Le système se veut rassurant: en cas d'absence de réponse du patient dans l'heure, une alerte se déclenche. "En cas de non-réponse, on considère qu'il y a un de ces trois problèmes: soit le patient a mal, soit il a envie de vomir, soit il saigne. Dans ce cas-là, le robot renvoie un message en leur demandant quel est le problème et en fonction de leur réponse, le logiciel renvoie des consignes adaptées. Si ça ne va toujours pas après, on appelle", détaille Anne Soulier, responsable de l'unité de chirurgie ambulatoire à l'hôpital Saint-Antoine.
Ce n'est pas de la déshumanisation
Dans cette unité, patients et soignants sont unanimes sur les bienfaits de ce service et refusent de parler de déshumanisation. "On reçoit des SMS explicites en temps et en heure, je trouve ça très bien et de toute façon s'il y a le moindre problème, on a le numéro de l'hôpital donc si on veut parler à quelqu'un ce n'est pas gênant", assure Virginie, une patiente dont la voix est encore endormie par l'anesthésie générale subie il y a quelques heures. "Il y a une énorme pression pour qu'on fasse de plus en plus d'ambulatoire. On est à 45% et on nous demande de viser 60% en 2020, tout ça à personnel constant. On n'a plus le temps d'appeler les patients, on est obligés d'avoir des outils comme ça", renchérit le docteur Debes.
L'algorithme, conçu par Calmedica, équipe déjà une centaine d'hôpitaux publics et privés en France et a remporté l'an dernier un appel d'offres de l'AP-HP. Il évolue régulièrement au gré des remontées de services hospitaliers et son coût, assumé par l'hôpital, ne dépasse pas trois euros par patient.
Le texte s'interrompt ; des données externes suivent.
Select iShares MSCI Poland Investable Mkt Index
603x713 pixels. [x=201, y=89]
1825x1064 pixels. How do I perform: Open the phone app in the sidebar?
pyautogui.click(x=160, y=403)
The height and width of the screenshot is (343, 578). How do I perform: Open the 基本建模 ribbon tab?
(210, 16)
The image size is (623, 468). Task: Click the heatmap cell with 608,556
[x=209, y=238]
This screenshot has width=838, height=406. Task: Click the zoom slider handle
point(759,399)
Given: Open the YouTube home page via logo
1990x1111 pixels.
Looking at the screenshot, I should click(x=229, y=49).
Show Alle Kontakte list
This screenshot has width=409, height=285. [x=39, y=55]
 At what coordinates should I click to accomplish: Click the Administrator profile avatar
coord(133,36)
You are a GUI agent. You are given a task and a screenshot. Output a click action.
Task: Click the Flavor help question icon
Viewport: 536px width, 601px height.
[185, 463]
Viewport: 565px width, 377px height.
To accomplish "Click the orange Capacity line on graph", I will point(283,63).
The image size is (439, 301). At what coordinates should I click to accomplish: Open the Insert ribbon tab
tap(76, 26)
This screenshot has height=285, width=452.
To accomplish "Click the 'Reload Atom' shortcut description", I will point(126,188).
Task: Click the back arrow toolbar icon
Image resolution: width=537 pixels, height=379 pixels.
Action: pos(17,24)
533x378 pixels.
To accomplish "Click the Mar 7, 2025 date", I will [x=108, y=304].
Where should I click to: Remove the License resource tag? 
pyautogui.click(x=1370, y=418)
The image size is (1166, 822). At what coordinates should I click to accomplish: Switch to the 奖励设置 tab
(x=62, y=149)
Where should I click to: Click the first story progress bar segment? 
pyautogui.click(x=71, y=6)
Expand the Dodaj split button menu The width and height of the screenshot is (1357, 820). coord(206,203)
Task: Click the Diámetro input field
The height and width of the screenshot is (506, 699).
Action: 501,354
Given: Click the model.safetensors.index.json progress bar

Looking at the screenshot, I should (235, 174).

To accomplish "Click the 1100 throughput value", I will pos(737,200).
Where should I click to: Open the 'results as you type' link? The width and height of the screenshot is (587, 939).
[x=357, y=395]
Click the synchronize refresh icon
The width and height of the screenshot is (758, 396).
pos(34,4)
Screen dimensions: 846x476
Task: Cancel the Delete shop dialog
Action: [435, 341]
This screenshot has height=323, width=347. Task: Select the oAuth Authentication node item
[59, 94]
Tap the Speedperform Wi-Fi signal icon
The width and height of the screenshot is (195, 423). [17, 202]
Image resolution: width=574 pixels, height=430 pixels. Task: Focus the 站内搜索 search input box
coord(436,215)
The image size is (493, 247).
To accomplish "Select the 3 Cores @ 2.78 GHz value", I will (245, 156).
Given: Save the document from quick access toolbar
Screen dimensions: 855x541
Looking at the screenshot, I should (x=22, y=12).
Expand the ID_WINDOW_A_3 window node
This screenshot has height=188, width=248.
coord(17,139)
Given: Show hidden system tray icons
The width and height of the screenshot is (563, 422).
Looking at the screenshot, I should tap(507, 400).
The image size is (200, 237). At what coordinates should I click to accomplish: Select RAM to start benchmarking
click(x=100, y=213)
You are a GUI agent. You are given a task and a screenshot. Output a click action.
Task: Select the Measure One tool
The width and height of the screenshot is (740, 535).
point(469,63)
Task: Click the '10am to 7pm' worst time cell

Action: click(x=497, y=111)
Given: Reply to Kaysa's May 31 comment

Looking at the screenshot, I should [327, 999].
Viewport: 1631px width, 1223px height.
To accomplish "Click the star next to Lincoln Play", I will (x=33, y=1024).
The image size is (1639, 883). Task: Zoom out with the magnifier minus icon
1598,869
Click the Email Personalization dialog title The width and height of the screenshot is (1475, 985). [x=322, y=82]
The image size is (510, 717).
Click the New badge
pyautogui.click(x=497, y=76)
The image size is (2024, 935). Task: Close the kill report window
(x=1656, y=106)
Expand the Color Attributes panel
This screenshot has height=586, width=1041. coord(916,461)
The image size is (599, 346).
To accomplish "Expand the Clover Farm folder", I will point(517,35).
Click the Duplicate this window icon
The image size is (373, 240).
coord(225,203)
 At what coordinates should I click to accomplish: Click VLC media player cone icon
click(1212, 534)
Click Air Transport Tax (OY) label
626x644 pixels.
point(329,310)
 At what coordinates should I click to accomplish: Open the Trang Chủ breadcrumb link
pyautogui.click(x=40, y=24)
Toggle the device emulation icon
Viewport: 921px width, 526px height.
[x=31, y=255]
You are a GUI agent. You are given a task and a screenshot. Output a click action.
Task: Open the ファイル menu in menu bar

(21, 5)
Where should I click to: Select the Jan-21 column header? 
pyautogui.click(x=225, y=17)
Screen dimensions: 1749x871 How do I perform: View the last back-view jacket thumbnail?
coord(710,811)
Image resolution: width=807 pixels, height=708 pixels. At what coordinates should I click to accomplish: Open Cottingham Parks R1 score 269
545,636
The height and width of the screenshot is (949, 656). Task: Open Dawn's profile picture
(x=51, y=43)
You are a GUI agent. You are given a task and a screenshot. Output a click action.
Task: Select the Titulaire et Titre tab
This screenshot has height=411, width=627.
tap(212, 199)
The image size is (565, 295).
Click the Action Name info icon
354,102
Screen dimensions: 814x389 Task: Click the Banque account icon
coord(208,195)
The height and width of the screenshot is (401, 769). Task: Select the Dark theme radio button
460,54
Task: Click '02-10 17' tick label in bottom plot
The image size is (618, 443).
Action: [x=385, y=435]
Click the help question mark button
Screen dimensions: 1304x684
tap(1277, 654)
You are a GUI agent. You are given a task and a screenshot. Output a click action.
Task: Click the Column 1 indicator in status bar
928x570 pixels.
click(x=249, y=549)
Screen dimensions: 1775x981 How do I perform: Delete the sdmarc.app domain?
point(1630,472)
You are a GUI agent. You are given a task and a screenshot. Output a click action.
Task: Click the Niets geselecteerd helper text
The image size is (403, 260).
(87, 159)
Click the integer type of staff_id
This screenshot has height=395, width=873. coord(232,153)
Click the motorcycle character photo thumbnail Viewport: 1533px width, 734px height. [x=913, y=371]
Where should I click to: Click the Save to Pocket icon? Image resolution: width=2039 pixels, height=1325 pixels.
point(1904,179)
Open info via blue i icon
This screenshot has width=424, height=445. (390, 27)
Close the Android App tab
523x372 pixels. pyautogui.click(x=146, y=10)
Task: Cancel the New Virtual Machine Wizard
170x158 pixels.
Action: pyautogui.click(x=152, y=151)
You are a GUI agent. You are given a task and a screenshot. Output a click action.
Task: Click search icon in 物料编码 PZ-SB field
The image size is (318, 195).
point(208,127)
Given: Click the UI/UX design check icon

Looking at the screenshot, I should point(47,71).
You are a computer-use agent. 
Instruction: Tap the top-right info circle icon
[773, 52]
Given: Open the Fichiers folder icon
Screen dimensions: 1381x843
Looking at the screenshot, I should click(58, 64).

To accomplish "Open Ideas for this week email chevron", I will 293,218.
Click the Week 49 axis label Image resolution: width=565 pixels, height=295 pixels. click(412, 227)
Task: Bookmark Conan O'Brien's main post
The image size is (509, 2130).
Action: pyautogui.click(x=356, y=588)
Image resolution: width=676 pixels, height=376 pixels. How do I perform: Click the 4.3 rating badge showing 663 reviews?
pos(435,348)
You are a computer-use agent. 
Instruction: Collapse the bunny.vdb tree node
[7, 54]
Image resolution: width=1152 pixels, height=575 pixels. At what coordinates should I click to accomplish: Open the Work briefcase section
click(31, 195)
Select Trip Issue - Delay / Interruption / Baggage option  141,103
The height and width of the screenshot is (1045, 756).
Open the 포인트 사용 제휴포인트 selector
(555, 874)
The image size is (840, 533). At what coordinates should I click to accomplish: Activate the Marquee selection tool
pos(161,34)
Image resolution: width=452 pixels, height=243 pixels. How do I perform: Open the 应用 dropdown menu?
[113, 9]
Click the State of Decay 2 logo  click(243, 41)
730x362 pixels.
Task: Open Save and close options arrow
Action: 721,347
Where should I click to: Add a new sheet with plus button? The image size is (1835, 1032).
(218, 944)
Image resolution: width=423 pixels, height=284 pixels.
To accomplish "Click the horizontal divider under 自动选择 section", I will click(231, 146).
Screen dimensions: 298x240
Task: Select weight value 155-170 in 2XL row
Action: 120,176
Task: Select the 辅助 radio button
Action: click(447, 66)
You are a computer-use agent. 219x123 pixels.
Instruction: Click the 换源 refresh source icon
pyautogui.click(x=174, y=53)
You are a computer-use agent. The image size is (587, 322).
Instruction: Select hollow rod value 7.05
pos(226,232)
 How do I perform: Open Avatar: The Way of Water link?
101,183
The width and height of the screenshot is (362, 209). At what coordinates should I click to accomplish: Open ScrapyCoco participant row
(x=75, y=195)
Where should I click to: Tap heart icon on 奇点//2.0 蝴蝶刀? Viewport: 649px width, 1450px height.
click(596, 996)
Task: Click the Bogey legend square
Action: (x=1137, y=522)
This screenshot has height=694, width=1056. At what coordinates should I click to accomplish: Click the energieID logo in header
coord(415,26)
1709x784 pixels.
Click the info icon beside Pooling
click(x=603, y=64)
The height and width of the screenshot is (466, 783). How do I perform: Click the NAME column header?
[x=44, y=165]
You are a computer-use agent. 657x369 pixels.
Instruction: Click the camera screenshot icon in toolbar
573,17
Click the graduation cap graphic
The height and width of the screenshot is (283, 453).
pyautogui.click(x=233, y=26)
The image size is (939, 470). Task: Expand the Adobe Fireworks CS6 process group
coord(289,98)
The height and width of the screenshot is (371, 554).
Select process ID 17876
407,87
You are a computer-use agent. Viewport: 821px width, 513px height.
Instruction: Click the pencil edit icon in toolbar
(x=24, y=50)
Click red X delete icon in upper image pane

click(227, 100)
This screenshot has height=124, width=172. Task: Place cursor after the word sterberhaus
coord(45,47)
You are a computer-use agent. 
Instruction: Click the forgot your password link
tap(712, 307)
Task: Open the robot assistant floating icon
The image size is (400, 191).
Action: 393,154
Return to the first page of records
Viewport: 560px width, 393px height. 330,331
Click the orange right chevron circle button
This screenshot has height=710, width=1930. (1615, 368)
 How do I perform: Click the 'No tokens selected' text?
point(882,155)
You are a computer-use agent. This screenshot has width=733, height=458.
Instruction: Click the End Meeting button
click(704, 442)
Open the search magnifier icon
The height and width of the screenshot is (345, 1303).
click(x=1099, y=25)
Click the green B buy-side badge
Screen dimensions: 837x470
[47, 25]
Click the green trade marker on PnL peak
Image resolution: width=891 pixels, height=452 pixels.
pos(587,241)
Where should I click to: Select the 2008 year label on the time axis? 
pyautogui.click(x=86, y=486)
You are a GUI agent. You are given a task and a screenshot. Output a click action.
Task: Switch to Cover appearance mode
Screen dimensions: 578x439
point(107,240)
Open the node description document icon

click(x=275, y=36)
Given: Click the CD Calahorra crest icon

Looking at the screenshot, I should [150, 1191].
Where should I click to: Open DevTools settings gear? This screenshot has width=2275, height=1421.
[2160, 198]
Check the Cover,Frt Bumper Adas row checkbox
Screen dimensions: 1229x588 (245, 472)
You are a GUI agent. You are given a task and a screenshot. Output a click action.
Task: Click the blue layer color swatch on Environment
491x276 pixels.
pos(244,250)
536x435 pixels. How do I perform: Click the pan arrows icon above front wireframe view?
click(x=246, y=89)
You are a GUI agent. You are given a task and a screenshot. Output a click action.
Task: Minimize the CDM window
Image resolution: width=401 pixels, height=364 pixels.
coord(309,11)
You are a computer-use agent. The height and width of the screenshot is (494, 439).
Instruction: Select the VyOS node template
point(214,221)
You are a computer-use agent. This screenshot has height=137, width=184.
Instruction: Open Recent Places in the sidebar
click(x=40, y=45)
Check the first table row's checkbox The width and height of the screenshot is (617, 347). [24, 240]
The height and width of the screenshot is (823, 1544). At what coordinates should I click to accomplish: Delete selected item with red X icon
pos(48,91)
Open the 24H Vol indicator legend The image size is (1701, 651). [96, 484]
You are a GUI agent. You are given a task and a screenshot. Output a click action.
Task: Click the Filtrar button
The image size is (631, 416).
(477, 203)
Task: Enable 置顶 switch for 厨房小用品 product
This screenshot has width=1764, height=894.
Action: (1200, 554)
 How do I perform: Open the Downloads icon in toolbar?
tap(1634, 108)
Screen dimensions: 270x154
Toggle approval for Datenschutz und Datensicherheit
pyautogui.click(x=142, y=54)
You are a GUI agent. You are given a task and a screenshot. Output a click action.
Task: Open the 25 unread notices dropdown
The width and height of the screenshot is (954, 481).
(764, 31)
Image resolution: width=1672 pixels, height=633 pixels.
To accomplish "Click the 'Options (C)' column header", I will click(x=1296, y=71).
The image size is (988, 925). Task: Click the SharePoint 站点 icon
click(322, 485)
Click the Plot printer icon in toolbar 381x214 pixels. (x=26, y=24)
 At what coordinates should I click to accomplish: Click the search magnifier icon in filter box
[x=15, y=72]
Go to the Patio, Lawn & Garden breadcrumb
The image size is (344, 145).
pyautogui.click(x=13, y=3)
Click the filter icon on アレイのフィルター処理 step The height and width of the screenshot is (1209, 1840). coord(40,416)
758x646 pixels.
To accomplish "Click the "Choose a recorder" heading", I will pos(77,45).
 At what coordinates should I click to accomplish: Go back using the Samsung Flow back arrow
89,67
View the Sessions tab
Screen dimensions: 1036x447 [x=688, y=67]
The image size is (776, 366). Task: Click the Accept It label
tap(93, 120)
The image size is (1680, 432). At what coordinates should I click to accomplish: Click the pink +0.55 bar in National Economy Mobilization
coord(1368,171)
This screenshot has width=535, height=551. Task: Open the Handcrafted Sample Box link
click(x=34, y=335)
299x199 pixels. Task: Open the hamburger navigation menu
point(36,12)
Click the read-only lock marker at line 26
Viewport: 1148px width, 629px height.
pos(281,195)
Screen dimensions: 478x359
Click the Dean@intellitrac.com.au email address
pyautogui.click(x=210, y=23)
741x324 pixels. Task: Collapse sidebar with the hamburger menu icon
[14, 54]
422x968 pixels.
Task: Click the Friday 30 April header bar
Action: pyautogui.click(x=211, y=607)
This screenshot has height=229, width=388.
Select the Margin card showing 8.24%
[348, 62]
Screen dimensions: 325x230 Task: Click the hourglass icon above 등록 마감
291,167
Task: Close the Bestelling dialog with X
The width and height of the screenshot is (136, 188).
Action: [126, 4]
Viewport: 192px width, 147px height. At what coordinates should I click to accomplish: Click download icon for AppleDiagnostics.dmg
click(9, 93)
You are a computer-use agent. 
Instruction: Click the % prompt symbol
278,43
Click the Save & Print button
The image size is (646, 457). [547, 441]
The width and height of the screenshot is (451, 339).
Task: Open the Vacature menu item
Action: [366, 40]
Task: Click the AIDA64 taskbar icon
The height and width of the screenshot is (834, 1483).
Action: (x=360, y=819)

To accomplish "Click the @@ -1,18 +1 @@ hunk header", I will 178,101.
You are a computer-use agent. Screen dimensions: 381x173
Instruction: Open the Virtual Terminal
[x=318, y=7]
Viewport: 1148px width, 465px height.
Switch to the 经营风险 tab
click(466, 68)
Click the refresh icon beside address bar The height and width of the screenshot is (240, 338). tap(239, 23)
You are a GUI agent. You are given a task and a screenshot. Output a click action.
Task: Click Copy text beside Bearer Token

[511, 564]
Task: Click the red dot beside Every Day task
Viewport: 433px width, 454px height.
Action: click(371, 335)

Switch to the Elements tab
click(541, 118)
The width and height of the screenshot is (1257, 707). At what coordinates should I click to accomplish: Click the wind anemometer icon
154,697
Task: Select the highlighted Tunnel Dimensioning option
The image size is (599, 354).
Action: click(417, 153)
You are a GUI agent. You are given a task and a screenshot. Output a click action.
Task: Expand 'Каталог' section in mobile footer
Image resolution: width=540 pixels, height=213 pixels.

Lancée grâce aux financements personnels de Corinne Segalen et Alexis Hernot, ses deux créateurs, Calmedica emploie sept salariés et prévoit un chiffre d'affaires de 500.000 euros pour l'année 2017/2018. Les fondateurs comptent notamment poursuivre leur développement dans la médecine ambulatoire ou la chimiothérapie à domicile. Ils souhaitent également équiper les sites internet d'information médicale de "chatbots spécialisés fonctionnant avec de l'intelligence artificielle", même s'il ne "sera pas question de faire de la télémédecine", rassure Corinne Segalen.